§ **Exercise directions**
Edit the entries from the line with "Viewport: 466px width, 360px height." through the end, changing "slide title" to "slide heading" and keeping everything else the same. Return only those lines, without the pictures.

-- start Supplied records --

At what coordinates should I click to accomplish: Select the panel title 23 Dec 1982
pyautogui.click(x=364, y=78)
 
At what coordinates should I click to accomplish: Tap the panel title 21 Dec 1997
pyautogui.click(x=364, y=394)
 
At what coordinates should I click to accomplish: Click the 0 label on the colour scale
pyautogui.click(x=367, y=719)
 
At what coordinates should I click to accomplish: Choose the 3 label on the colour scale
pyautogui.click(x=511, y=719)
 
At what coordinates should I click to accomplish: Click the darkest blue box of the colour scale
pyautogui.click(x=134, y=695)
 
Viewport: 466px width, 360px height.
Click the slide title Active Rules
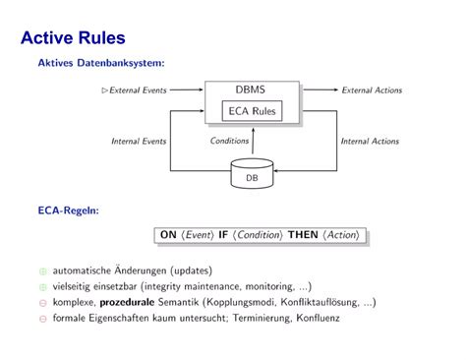click(x=72, y=39)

-- end Supplied records --

§ **Output of the task**
Viewport: 466px width, 360px height.
Click the slide heading Active Rules
click(x=72, y=39)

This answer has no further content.